Note! In Europe and America, the main hero of the holiday is the Easter Bunny, almost unknown in Russia. According to legend, it is he who lays chocolate eggs in the garden, which the children then look for.

Traditional food for Easter

What to cook for Easter

For every believing family, Easter traditions provide for a fun feast with loved ones. And what exactly ends up on the table depends on the customs of the country.

Easter Treats:

  1. It goes without saying that in Russia things are not complete without a cake with a white frosting hat and Easter cottage cheese with raisins and candied fruits.
  2. In Romania, the cake was called a kozunak, they gave it a different shape and came up with a variety of delicacies from dried fruits to fruit puree.
  3. The Italian kulich kulich resembles a very conventional pigeon outlines. Inside, it hides cream, chocolate or other filling, and on the outside it pleases the eye with glaze with almond petals.
  4. The Spaniards have a simpler approach. Torrijas, soaked in wine or milk with spices and fried in a pan, became their favorite sweet Easter dish long ago. Moreover, they eat torrijas throughout Holy Week until the date of the celebration of Easter.
  5. In Poland, they selflessly enjoy a shortbread cake called mazurka. Inside it has a delicate filling of plums, apples or citrus fruits with chopped nuts, and outside - deposits of white powdered sugar.
  6. The French prefer rosy chicken cooked with Provencal herbs, beans and potatoes to sweets.
  7. In Greece, they break the fast with a rich soup of lamb giblets, herbs and lemon dressing.
  8. In Germany, most of the lambs remain unharmed, since their place on the table is taken by a sweet cake in the form of a sacrificial lamb. And he is accompanied by long-eared cookies and chocolate bunnies.
  9. In Malta, funny figolli figurines are baked from shortcrust pastry. They are stuffed with marzipans and richly decorated.
  10. Lebanese friable Maamul biscuits are made from semolina or semolina, stuffed with dates or other dried fruits and eaten with tea.
  11. The Finns are the most original. Their main festive dish was not meat or sweet pastries, but mämmi porridge made from rye flour and malt. It is cooked in the oven for several hours and then eaten with heavy cream. True gourmets add vanilla ice cream.
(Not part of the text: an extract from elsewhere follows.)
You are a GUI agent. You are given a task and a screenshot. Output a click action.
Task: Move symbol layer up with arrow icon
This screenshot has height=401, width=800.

How Easter is celebrated - watch the video:

The time of Easter is approaching - a joyful, jubilant holiday; each year bringing to the world renewed hope for salvation and eternal life. Even unbelieving people often feel better on this day, and it begins to seem that everything will certainly be fine. Try to capture the spirit of the holiday and keep it in yourself - and then who knows what miracles you will be capable of over the next 12 months? It is not for nothing that they say that dreams made for Easter come true.